● **DESCRIPTION OF THE TASK**
Switch every "click" in the entries below to "tap" and write the entries out again with everything else unchanged, leaving out the pictures.
____ EXCERPTED RECORDS
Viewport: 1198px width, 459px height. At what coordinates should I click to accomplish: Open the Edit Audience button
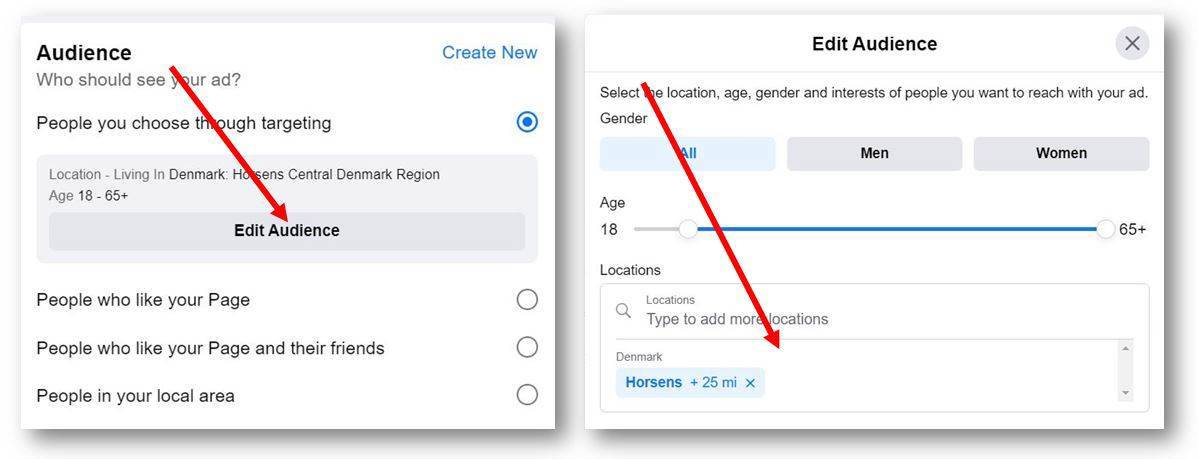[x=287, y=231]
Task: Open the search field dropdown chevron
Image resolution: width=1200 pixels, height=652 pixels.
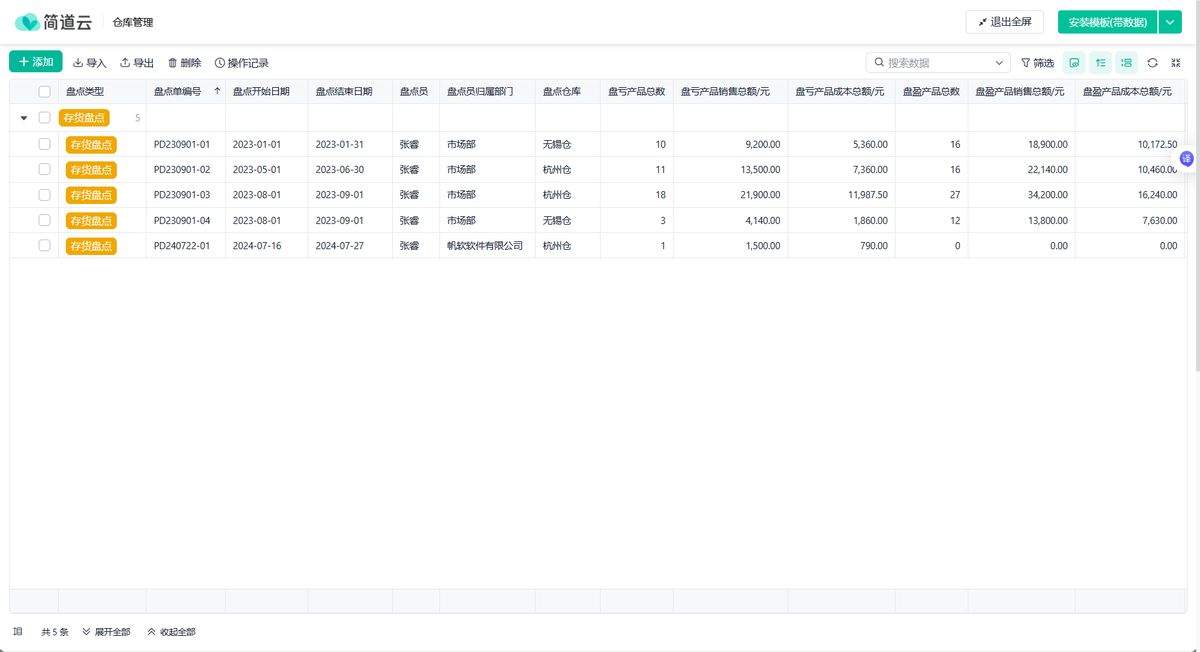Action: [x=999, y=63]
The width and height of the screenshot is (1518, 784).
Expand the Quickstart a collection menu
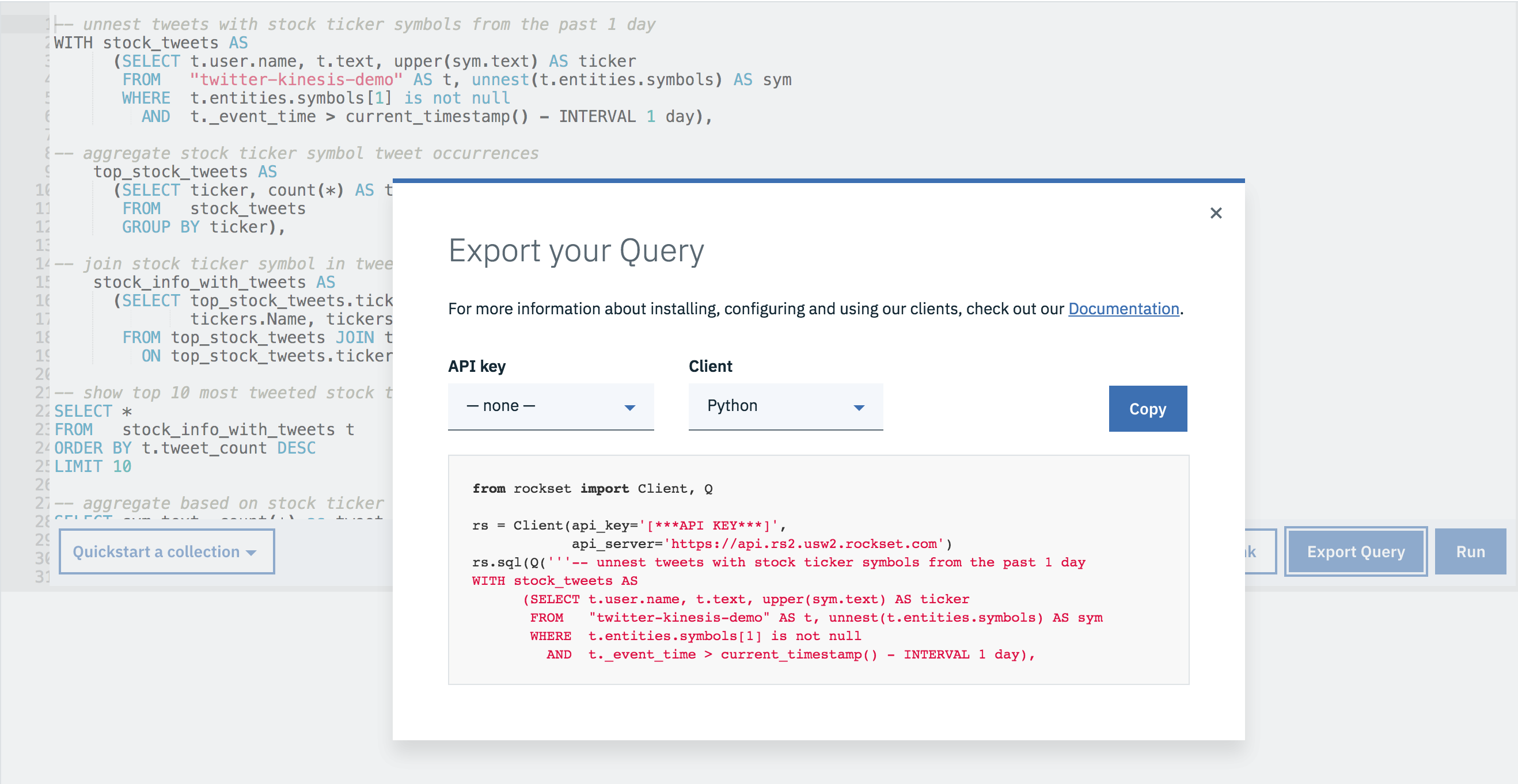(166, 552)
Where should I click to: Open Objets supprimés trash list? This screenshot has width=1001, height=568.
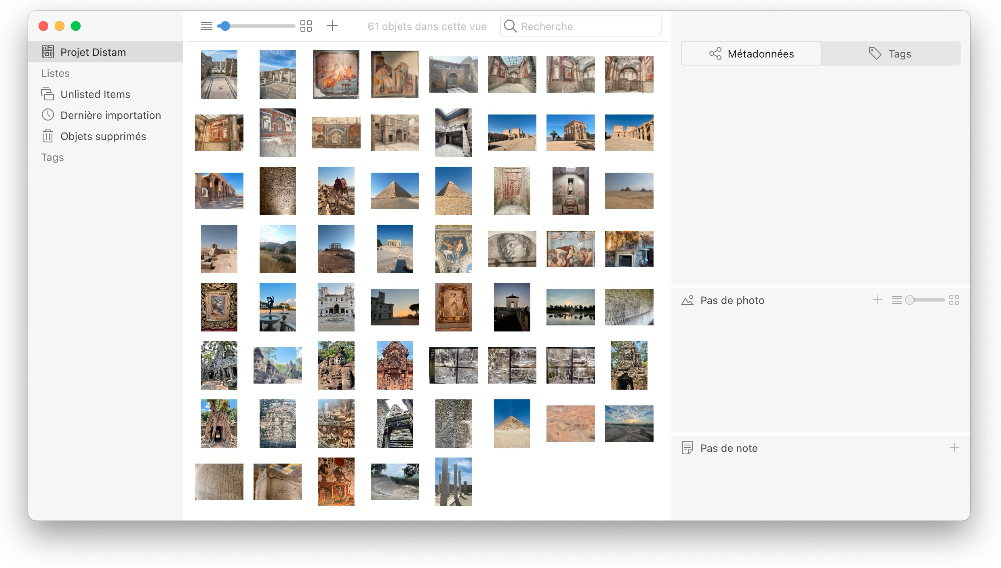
________
● **FINISHED TASK**
Viewport: 1198px width, 459px height. At what coordinates should I tap to accomplish: Open the Edit Audience button
[x=287, y=231]
Task: Open the search field dropdown chevron
Image resolution: width=1200 pixels, height=652 pixels.
Action: [x=999, y=63]
The width and height of the screenshot is (1518, 784).
Expand the Quickstart a collection menu
(166, 552)
Where should I tap to: Open Objets supprimés trash list? This screenshot has width=1001, height=568.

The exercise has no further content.